/Audio-based-train-debugging

Debugging or analyzing neural network training by generating audio samples wrt model gradients

Primary LanguagePythonMIT LicenseMIT

Audio based neural network debugging

Debugging and analyzing neural network training based on audio generated corresponding to gradients during training time.

Doing this project because I have a lot of time on my hands and it seemed like a good idea to pass my time. 😐

Generated Samples:

Most of the generated samples have been on SGD using variable learning rates.
The training has been done on a four layer NN for 200 steps in one pass using a small batch size(20)
Higher norms are indicated with higher pitch of the sound. In most cases the pitch increases to indicate the increase in gradient over time.

LR: 0.01

Audio Sample: lr_0.01
Notice the pitch increasing slowly over time indicating slow increase in gradients.

LR: 0.1

Audio Sample: lr_0.1
Notice how the gradients diverge due to higher learning rate and then converge back in again and again as it jumps great distances on the error curve towards minima.

LR: 1.0

Audio Sample: lr_1.0
Here you'll see how it diverges the neural network and it doen't converge after that as the gradients explode.

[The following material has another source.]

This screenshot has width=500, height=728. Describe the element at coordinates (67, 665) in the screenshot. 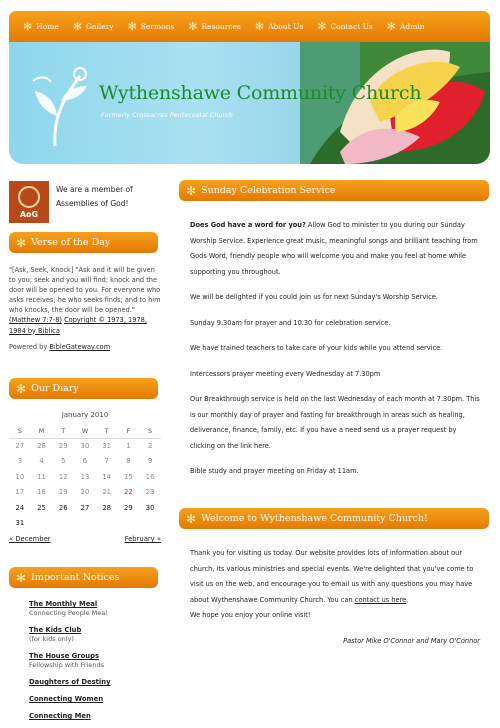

LR: 1.0 with batch size 256

Audio Sample: lr_1.0_bs_256
Warning: this gave me a minor headache.
Notice how the batch size increase affects the gradients as they explode instantly and lead to the annoying low pitch thumping sound caused by gradients becoming "NaN"

Code Brief

Requirements

Requirements are listed in requirements.txt file. The project requires PyTorch along with Torchvision and PyAudio.
Requirements can be installed as pip install -r requirements.txt

Files

  1. model.py: Model architecture file. By default takes batch size as 20. can be modified a little to generate 256 batch size result as well.
  2. utils.py: Utility functions for opening audio stream and other things.
  3. main.py: Main file to run the code. By default generates the three LR based audios for batch size 20.
    Run the code as python main.py

Conclusion

There is nothing of value here, just did this because it seemed like fun. I don't see anyone debugging their training process by analyzing weights using sound over visualizing weights using graphs.